Zweifel und Widerstand nehmen zu
Asbesttransporte im Norden bleiben fragwürdig
Die umstrittenen Asbesttransporte, die von Niedersachsen nach Mecklenburg-Vorpommern und Schleswig-Holstein rollen sollen, verlieren weiter an Akzeptanz. Auch Schleswig-Holsteins Umweltministerin Juliane Rumpf (CDU) ging auf Distanz zu diesem Mülltourismus. Aus der Bevölkerung kommen derweil erste Ankündigungen, sich gegebenenfalls mit Straßenblockaden zu wehren.
Widerstand regt sich mehrfach: Sowohl in Wunstorf bei Hannover, wo die Halde mit Asbestrückständen seit 1993 vor sich hin schlummerte und die Verantwortlichen jahrelang keinen Handlungsbedarf sahen, als auch an den Zielorten nahe den Sondermülldeponien Rondeshagen (Herzogtum Lauenburg) und Ihlenberg (Nordwestmecklenburg) sowie entlang der Transportstrecke.

◆ ◆ ◆

### AUFGABEN
1 - Übersetzen Sie diesen Satz aus dem Text über die Asbesttransporte ins Englische: „Auch Schleswig-Holsteins Umweltministerin Juliane Rumpf (CDU) ging auf Distanz zu diesem Mülltourismus.“
2 - Beantworten Sie anhand des Textes über die Asbesttransporte diese Fragen:
(a) Seit welchem Jahr lag die Halde mit Asbestrückständen in Wunstorf?
(b) Womit will sich ein Teil der Bevölkerung gegebenenfalls wehren?
(c) Welche Angabe steht im Text in Klammern hinter der Sondermülldeponie Ihlenberg?
3 - Schreiben Sie den Text über die Asbesttransporte im Norden nach seinem letzten Satz weiter.

### BEREITGESTELLTE DATEN
◆ ◆ ◆

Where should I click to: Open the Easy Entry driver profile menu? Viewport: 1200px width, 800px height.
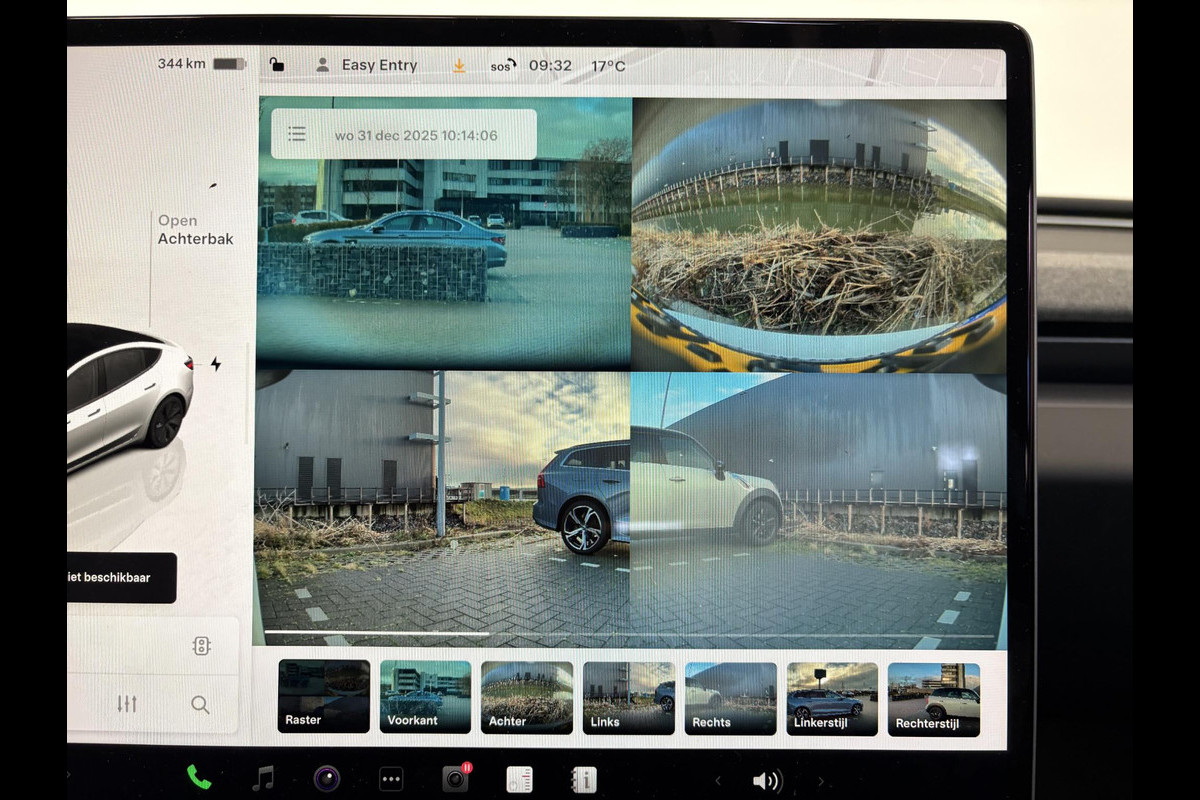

◆ ◆ ◆

### LÖSUNGEN
1 - Schleswig-Holstein's environment minister Juliane Rumpf (CDU) also distanced herself from this waste tourism.

2 -
(a) Seit 1993.
(b) Mit Straßenblockaden.
(c) Nordwestmecklenburg.

3 -
Kritik in Kreistagen
Im Kreistag von Stormarn (nordöstlich von Hamburg gelegen) regte sich Empörung darüber, dass die Kreisbehörde nicht über die geplanten Transporte informiert worden war. Dies war auf Anfrage der Linksfraktion ans Licht gekommen. Im Landkreis Herzogtum Lauenburg lehnen alle Kreistagsfraktionen die Transporte ab. Jeder Privatbürger müsse für die Entsorgung von alten Eternitplatten mehr Auflagen erfüllen, als nun für den Transport von rund 170 000 Tonnen Asbestmüll geltend gemacht würden, regte sich der Kreistagsabgeordnete Andreas Rosteck (CDU) auf.
Ging Schleswig-Holsteins Umweltministerium Anfang des Monats noch von der vom TÜV Nord attestierten Bedenkenlosigkeit der Transporte aus, rückte Ministerin Rumpf nun von dieser Bewertung ab und betonte im Gegenteil, dass ihre Zweifel gewachsen seien und es weiter offene Fragen gebe. Im Januar wolle sie allen Fraktionen wieder berichten, bis dahin werde es keine Transporte geben. Eines der Fragezeichen betrifft das von der niedersächsischen Genehmigungsbehörde herangezogene TÜV-Gutachten, denn Umweltschützer haben herausgefunden, dass besagter TÜV gar nicht für die Asbest-Analyse zertifiziert ist.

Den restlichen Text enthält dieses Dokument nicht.